We tried to call for help via Jacks cell phone.... but the keys were locked!!! And we could not, for the life of us, figure out how to unlock them.. then a bum tried to hug me... thought he was up to no good so he push him hard and we ran... and ran... and ran. then once we stopped running we found out were we were because i recognized a van, which had a micky mouse smoking a joint on it. a van which was always parked on our street. So, we started off in what i thought was the right direction. but it seemed as though we were walking forever. then all the houses around us seemed to nice to be our neighborhood. we started to freak out again.. me and jack were crying when his phone began to ring..

we answered and it was our friends. the had been looking for us.. we told them we had no idea where we were, but they said they could hear us... and then.. they could see us.. we still couldn't see them... we were bawling.. they came and got us.. apparently we were missing for about 3 hours.. crazy shit man.. 

the night didnt end there.. but thats all one mind can handle for now...


----------



## 2stoned4this (Apr 1, 2007)

haha dude j-dog, that's crazy I figured that much would kill someone :O

and yeah Stoner_Kiddie, that's about what my trip I explained was like cuz I couldn't recognize shit, except I wasn't with anyone (thought I was until the end ).

This one time my friend dropped acid and he was sitting in his room and this cat comes out and starts cussing him out with a heavy French accent, then sings opera to him.
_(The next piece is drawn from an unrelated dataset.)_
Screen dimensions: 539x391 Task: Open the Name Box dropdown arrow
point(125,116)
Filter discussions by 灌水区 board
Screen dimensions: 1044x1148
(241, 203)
He's watching it and cracking up the whole time, and the whole trip lasted a few hours. The weird thing is, when he came down from it, he realized he doesn't even have a cat 

Speaking of acid, has anyone ever been outside while on acid? My buddy said never to do that cuz you think aliens and shit are out to get you and sometimes you see big apocalyptic shit like huge ass UFO's and crazy stuff like War of the Worlds and if you have a gun or something you could kill yourself out of fear. Anyone experienced anything like this?


----------



## stoner_kiddie (Apr 1, 2007)

Actually 2stoned i have and it always ends up bad for me too...never seen the apocalypse thank jeebus. First time I drooped I was in a car full of budds and ass the trip went on I was them all die one by one in bizarre sick ways. The whole tripp sucked... Ever had a Trip that mortifies you?


----------



## 2stoned4this (Apr 7, 2007)

Dude that's crazy shit but yeah I've gotten so messed up off of so many things that I was in my room alone and I was hallucinating and everything and I got so fuckin scared I couldnt even move I just stayed in the same place with my eyes all wide and coming down from that was the most relieving thing ever. I would have killed myself during the trip if I had any weapons. I was so messed up I forgot what all I had except the alcohol at the beginning


stoner_kiddie said:


> Actually 2stoned i have and it always ends up bad for me too...never seen the apocalypse thank jeebus. First time I drooped I was in a car full of budds and ass the trip went on I was them all die one by one in bizarre sick ways. The whole tripp sucked... Ever had a Trip that mortifies you?


----------



## zombeastie (Jun 9, 2009)

I had a couple of crazy trips when I was younger. When I lived with my parent's house, in my room where all these stars in my ceiling. Kinda hard for me to explain, but just remember stars in ceiling. 

Well one night, bored, 10 grams of mushrooms, and some nice psychedelic space music, and we had one hardcore trip underway. As i'm lying there in bed, and I see a tiny blue shimmer up on my ceilings. It keeps getting more and more intense, and suddenly the whole room fills with light. Next thing you know, im watching the milky way galaxy be created on my ceiling, and God introduces me to my shadow self. I spend the next 3 hours running through out the universe with my shadow self!


----------